The state and industry-sponsored confab is comprised of a number of separate TV, film and new media forums and events, including the Cologne Conference, as well as the Cologne Screenings, a new programming market organized by former RTL honcho-turned-government-advisor Helmut Thoma. More than 6,000 guests are expected to show up during the four-day happening.
Vivendi CEO Eric Licoys ended up filling in for company boss Jean-Marie Messier, who skipped the show for business reasons, and gave the evening’s keynote address.
Sounding more like he was hosting a shareholders’ meeting instead of a media convention, Licoys outlined the French giant’s strategy for the new millennium, saying communication would be one of the company’s mainstays.
The CEO added that global convergence of TV, publishing, Internet and mobile telephony was quickly becoming a reality, and Vivendi would become a world player in the field.
Also speaking to the audience of film and TV producers, distribs, Internet gurus and other assorted media people, North Rhine-Westphalia Minister President Wolfgang Clement gave an impassioned speech challenging the industry and German educational institutions to put NRW on the map once and for all as the number one region for new media in Europe.
New media heaven
“NRW has the potential to be best-equipped region for new media in all of Europe,” he said, adding that the state could easily rival Britain and the U.S. in the field.
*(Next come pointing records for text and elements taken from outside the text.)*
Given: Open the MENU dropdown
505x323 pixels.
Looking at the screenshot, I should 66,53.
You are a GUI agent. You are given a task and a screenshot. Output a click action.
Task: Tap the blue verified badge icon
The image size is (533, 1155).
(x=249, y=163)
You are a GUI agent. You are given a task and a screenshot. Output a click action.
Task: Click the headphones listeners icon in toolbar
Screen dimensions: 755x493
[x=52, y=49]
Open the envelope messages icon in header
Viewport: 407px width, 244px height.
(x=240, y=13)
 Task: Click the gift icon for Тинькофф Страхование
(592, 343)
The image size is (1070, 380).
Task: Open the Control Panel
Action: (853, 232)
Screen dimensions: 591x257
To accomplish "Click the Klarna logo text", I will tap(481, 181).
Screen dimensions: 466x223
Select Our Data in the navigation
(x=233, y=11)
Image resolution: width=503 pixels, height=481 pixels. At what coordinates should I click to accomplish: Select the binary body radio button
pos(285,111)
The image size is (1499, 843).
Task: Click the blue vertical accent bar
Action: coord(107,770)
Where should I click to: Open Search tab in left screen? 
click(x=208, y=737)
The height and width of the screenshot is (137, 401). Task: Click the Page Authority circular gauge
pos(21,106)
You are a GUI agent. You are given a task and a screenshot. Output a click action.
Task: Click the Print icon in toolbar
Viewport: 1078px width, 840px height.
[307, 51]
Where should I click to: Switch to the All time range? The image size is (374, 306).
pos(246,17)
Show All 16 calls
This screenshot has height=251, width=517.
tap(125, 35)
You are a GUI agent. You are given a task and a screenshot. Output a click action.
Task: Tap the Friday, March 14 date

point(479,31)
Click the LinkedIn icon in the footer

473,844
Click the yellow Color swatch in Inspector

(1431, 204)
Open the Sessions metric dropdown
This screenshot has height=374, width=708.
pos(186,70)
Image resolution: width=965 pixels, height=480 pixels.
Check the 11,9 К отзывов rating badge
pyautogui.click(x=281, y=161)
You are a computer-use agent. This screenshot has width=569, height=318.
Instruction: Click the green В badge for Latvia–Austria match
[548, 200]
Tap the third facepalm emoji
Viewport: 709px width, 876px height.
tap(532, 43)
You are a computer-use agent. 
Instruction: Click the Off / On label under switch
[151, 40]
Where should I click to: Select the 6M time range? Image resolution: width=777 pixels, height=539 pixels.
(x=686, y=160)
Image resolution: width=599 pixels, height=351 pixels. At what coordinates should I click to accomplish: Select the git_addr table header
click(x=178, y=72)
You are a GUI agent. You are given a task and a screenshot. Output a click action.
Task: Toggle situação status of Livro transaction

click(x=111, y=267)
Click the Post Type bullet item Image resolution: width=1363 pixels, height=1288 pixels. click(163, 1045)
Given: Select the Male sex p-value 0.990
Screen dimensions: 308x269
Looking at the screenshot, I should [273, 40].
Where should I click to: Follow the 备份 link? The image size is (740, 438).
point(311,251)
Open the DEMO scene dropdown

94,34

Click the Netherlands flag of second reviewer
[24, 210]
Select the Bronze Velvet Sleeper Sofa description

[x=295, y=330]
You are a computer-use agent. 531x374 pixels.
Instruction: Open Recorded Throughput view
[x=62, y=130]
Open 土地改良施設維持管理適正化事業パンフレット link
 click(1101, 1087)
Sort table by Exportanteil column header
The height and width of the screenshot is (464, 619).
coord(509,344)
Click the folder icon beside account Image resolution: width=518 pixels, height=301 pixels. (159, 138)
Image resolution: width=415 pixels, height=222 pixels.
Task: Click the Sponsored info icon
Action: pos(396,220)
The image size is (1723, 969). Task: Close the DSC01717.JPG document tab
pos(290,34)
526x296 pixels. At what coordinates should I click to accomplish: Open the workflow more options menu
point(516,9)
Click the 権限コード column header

On the other side of town, the International Co-Production Market Cologne got started with its focus on public and private financing opportunities for European co-productions in France, Italy, Spain and Germany.
Dieter Kosslick, market organizer and head of the state film subsidy Filmstiftung NRW, said the strong showing was evidence that interest in European film was very much alive.
Around 150 companies from around the continent were on hand, spurred on by the stark realities facing moviemakers in a globalized economy and equally attracted by Germany’s growing reputation as a producer’s paradise.